EA/Clinton Institute Special: The Photos of the Decade

REUTERS/Juan Medina

Starting today, Enduring America teams up with the Photography and International Conflict website of the Clinton Institute for American Studies in a special project on "The Photos of the Decade". Each day for 10 days we will post a photograph from a year in the decade, and we will invite readers to submit their own memorable photographs. We will then continue the discussion until readers select The Photograph of the Decade.

Photos of the Decade: 2009 (Neda)
Photos of the Decade: 2008 (Sichuan Earthquake)
Photos of the Decade: 2007 (Bhutto Assassination)
Photos of the Decade: 2006 (Immigrant on a Beach)
Photos of the Decade: 2005 (Tsunami)
Photos of the Decade: 2004 (Abu Ghraib)
Photos of the Decade: 2003 (Bombs on Baghdad)
Photos of the Decade: 2002 (Daniel Pearl)
Photos of the Decade: 2001 (9-11 Moment)
Photos of the Decade: 2000 (West Bank)


Liam Kennedy, the Director of the Clinton Institute, writes:

These photographs depict significant moments and events in the decade 2000-2009. The selection is not intended to denote the "best" news photographs but to provide a visual iconography of the period, one which may be suggestive as much for what it excludes as it includes.

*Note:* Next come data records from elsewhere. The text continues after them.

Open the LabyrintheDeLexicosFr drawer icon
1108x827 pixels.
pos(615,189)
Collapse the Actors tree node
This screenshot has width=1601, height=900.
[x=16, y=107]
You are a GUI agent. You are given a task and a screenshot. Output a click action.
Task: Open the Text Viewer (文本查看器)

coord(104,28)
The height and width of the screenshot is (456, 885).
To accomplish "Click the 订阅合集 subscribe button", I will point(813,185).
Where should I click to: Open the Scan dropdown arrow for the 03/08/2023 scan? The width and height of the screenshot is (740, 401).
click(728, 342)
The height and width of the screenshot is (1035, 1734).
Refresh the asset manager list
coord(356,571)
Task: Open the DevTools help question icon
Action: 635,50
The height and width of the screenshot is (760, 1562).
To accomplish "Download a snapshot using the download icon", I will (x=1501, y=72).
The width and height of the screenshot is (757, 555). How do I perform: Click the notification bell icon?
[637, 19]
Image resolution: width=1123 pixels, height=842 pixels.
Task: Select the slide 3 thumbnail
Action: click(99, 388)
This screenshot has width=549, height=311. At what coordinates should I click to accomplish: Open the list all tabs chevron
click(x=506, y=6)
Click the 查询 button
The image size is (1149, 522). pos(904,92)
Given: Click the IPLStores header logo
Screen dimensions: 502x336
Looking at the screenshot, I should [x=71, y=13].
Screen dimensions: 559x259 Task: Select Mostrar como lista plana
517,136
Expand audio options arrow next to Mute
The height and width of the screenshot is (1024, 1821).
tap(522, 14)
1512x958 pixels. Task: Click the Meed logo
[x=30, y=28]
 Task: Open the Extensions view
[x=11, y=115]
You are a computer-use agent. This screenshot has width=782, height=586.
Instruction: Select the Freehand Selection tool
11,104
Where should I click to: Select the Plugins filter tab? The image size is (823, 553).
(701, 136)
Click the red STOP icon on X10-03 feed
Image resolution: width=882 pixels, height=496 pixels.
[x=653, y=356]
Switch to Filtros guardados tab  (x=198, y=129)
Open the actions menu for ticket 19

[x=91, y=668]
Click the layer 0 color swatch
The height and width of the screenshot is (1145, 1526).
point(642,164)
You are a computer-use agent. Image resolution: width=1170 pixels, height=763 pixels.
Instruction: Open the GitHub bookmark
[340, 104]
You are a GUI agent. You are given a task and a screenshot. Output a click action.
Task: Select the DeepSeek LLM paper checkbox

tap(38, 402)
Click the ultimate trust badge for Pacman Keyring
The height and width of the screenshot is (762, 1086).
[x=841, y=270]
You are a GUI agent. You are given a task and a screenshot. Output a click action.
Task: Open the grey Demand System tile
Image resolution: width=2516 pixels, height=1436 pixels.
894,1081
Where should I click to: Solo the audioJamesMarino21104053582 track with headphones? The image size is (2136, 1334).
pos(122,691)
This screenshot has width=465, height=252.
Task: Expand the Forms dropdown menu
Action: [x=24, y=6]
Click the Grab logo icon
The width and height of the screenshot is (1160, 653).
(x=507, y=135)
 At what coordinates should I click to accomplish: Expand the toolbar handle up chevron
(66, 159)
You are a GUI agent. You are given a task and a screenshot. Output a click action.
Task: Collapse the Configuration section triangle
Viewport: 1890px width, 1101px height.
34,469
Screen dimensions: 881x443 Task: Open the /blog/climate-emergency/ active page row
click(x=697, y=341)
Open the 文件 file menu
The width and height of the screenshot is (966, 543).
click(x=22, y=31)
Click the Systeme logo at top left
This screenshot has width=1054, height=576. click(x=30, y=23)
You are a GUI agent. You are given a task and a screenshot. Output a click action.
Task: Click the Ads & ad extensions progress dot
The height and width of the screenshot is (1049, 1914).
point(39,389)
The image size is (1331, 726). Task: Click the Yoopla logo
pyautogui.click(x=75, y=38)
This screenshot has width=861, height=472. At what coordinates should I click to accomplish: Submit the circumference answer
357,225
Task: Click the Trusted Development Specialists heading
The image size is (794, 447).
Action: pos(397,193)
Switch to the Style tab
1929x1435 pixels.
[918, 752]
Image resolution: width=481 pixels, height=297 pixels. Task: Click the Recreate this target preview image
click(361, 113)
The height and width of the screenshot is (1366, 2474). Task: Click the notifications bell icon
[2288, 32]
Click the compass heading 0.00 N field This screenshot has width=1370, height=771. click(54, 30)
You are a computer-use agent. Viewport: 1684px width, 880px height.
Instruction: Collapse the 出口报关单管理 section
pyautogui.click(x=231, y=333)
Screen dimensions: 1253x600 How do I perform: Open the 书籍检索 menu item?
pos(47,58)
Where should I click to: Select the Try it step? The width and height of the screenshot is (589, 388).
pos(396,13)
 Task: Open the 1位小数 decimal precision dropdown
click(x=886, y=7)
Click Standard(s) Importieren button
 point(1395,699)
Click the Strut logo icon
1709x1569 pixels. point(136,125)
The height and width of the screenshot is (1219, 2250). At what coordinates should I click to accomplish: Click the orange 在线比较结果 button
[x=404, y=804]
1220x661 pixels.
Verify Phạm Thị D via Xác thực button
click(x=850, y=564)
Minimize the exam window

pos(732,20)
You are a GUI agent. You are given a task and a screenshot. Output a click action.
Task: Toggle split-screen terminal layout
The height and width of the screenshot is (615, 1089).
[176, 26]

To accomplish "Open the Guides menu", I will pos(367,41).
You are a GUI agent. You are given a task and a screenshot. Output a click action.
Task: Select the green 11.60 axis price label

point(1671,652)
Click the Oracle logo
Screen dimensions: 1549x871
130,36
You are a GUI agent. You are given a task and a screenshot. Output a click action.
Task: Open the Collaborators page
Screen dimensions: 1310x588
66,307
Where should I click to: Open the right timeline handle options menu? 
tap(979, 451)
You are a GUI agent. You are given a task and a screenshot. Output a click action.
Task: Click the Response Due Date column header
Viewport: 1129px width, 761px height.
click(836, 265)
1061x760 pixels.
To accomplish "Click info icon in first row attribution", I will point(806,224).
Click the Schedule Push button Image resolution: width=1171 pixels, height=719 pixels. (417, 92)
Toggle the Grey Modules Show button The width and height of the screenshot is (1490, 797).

All these photographs represent the macabre subject-matter that takes on iconic significance: death, destruction, and bodies in pain. With the passing of time, our viewing of these images may shift as their immediacy is displaced by narratives of recent history. For example, we may now see the image from 2000, depicting Palestinians attempting to escape tear gas fired by Israeli soldiers, as symbolic not only of the moment of the "Second Intifada" but of rippling violence and unrest within and well beyond that region through the decade.

These photographs also indicate some of the significant changes in visual media technologies during the decade. Photographs taken by camera-phones or re-mediated as frame grabs from videos are now commonly "newsworthy" and even iconic. Enabled by the technologies, much news imagery is now being produced by amateur photographers and "citizen journalists", a remarkable expansion of global capacities for visually documenting war, conflict and human rights abuses.

There are competing views on the effects of this increased flow of images. The more optimistic tend to argue that visual technologies have globalised human conscience, expanding our understanding of the human and of claims of the vulnerability of others. Pessimists point to continuing inequalities in media production and distribution and refer to a growing consumption of suffering and an accompanying "compassion fatigue".

At the heart of these differing perspectives is the issue of the ethical (and political) function of the image as a mode of evidentiary representation that bears witness to the suffering and degradation of others. That function is at issue in every one of these images. just as it was at issue in every one of the images recently emanating from Haiti.